— What is asked —
**a.** List every issue set out in the Issues table of the parking-lot injury case summary.
**b.** Answer these questions using the parking-lot injury case summary:
(i) On what date did the plaintiff trip on the stump?
(ii) On what date did Pino's perform its spring cleanup?
(iii) How did the court rule on the plaintiff's expert opinion?
**c.** Carry the parking-lot injury case summary forward from its final line.

— Selected extract —
- - -

DOROTHY SPRUCE VS. ROUTE 18 SHOPPING CENTER ASSOCIATES, (L-5162-13, MIDDLESEX COUNTY AND STATEWIDE)
A-0048-16T3
| N.J. Super. Ct. App. Div. | Nov 16, 2017Background
- Plaintiff (general manager at Burger King) tripped on a mulch-covered tree stump in the restaurant parking lot on April 2, 2012, injuring her right knee; she alleged the stump was concealed by mulch.
- Burger King had a maintenance contract with FM Facility Maintenance (FM); FM contracted Northwest Companies (Northwest) for landscaping; Northwest subcontracted exterior maintenance to Pino's Landscaping (Pino's).
- Contracts limited Pino's scope: mulching was expressly not approved and stump removal required prior authorization/work orders; Pino's performed a March 30, 2012 “spring cleanup” (first time at this site) and believed stump removal was not authorized.
- There was no evidence any defendant performed the mulching that concealed the stump or created the hazardous condition; a photo after Pino’s work showed no visible stumps.
- Plaintiff often inspected the landscaping herself and had not noticed the stump before the accident.
- Trial court granted summary judgment for FM, Northwest, and Pino’s, finding no duty or breach; plaintiff appeals, arguing duty, notice, inspection obligations, control/vicarious liability, and expert testimony admissibility.
Issues
| Issue | Plaintiff's Argument | Defendant's Argument | Held |
|---|---|---|---|
| Whether defendants owed a legal duty to inspect/remove the stump | Defendants (FM/Northwest/Pino's) owed a duty to inspect and prevent hazards on premises they maintained | Contracts limited scope; no contractual or common-law duty to inspect for or remove this concealed stump | Court: No duty; summary judgment affirmed |
| Whether Pino's had actual/constructive knowledge of the stump | Pino's should have known of stumps during spring cleanup and remedied hazard | Pino's had limited, authorized scope (no mulching/stump removal), first visit, no evidence it created/observed this specific hidden stump | Court: No evidence Pino's knew of or created the specific hazard; no breach |
| Whether FM/Northwest are vicariously liable for Pino's acts or had control | Plaintiff: Northwest exercised sufficient control over Pino's to impose vicarious liability; FM had supervisory duties | Defendants: Contracts show limited, specified scope; no control to create inspection duty or liability for prior vendors' work | Court: No basis to impose vicarious liability or broader duty based on contract scope |
| Admissibility of plaintiff's expert opinion (code violation causation) | Expert opined FM violated municipal property maintenance code causing accident | Defendants: Expert’s opinion is speculative and lacks factual predicate (net opinion) | Court: Expert opinion excluded as net opinion; insufficient factual foundation |
Key Cases Cited
- Brill v. Guardian Life Ins. Co. of Am., 142 N.J. 520 (1995) (summary judgment standard; view evidence in favor of nonmovant)

- - -

— Entries shown —
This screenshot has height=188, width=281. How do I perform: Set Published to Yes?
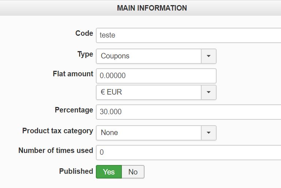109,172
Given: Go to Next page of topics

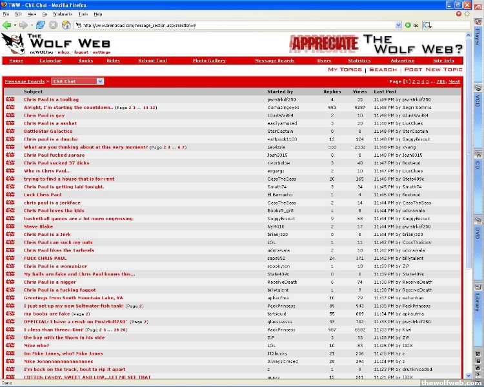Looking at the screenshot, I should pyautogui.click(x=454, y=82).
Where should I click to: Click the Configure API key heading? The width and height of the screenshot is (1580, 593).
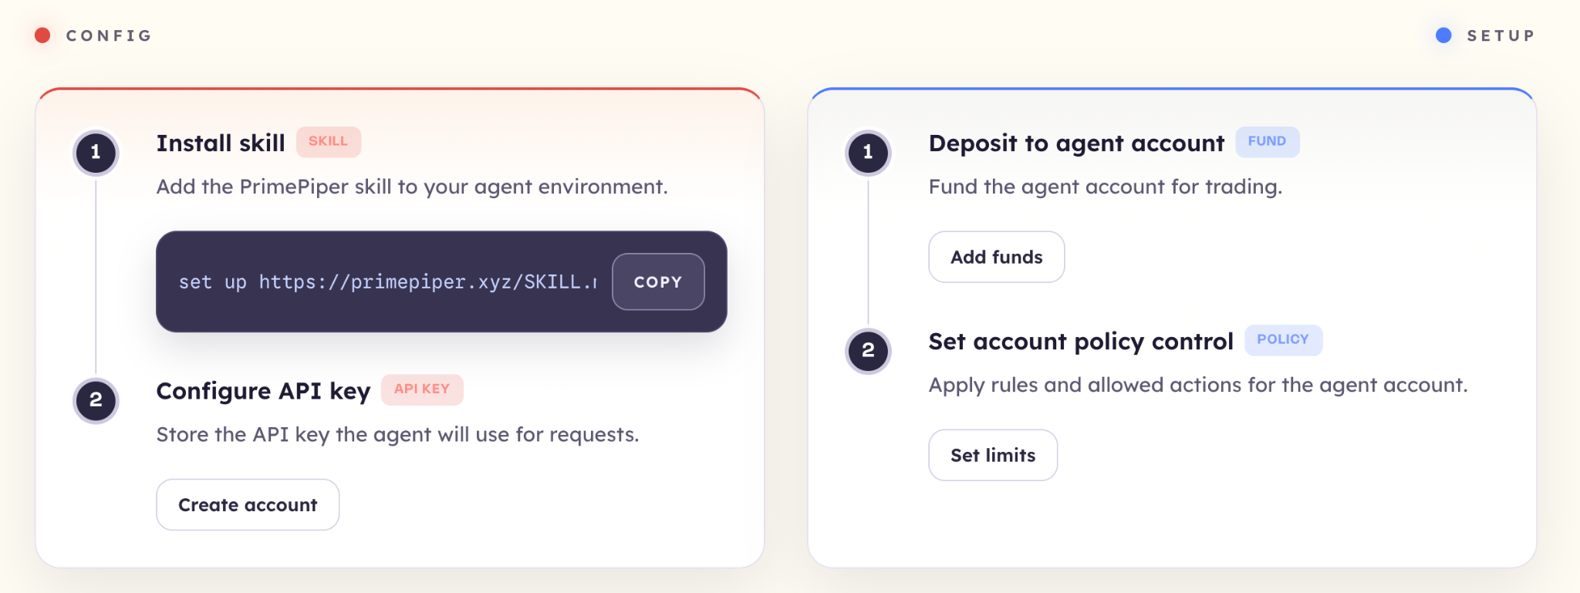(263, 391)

- - -

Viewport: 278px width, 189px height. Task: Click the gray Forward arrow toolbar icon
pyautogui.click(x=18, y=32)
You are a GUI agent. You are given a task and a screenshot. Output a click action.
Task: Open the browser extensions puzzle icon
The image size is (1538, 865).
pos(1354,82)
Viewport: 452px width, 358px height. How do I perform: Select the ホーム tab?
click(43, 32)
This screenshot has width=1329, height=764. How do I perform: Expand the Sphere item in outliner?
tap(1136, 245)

- - -

— The answers —
**a.**
- Whether defendants owed a legal duty to inspect/remove the stump
- Whether Pino's had actual/constructive knowledge of the stump
- Whether FM/Northwest are vicariously liable for Pino's acts or had control
- Admissibility of plaintiff's expert opinion (code violation causation)

**b.**
(i) April 2, 2012
(ii) March 30, 2012
(iii) It excluded the opinion as a net opinion with insufficient factual foundation.

**c.**
- Bhagat v. Bhagat, 217 N.J. 22 (2014) (appellate review of summary judgment standard)
- D'Alessandro v. Hartzel, 422 N.J. Super. 575 (App. Div. 2011) (elements of negligence)
- Carvalho v. Toll Bros. & Developers, 143 N.J. 565 (1996) (duty is question of law; scope of duty inquiry)
- Olivo v. Owens-Illinois, Inc., 186 N.J. 394 (2006) (duty analysis, public policy considerations)
- Hopkins v. Fox & Lazo Realtors, 132 N.J. 426 (1993) (factors for duty: foreseeability and policy)
- Clohesy v. Food Circus Supermarkets, Inc., 149 N.J. 496 (1997) (foreseeability in premises liability)
- Acuna v. Turkish, 192 N.J. 399 (2007) (factors to evaluate imposition of duty)
- Buckelew v. Grossbard, 87 N.J. 512 (1981) (rejecting unsupported ‘net’ expert opinions)
- Jimenez v. GNOC, Corp., 286 N.J. Super. 533 (App. Div. 1996) (expert must explain reasons — the why and wherefore, not mere conclusion)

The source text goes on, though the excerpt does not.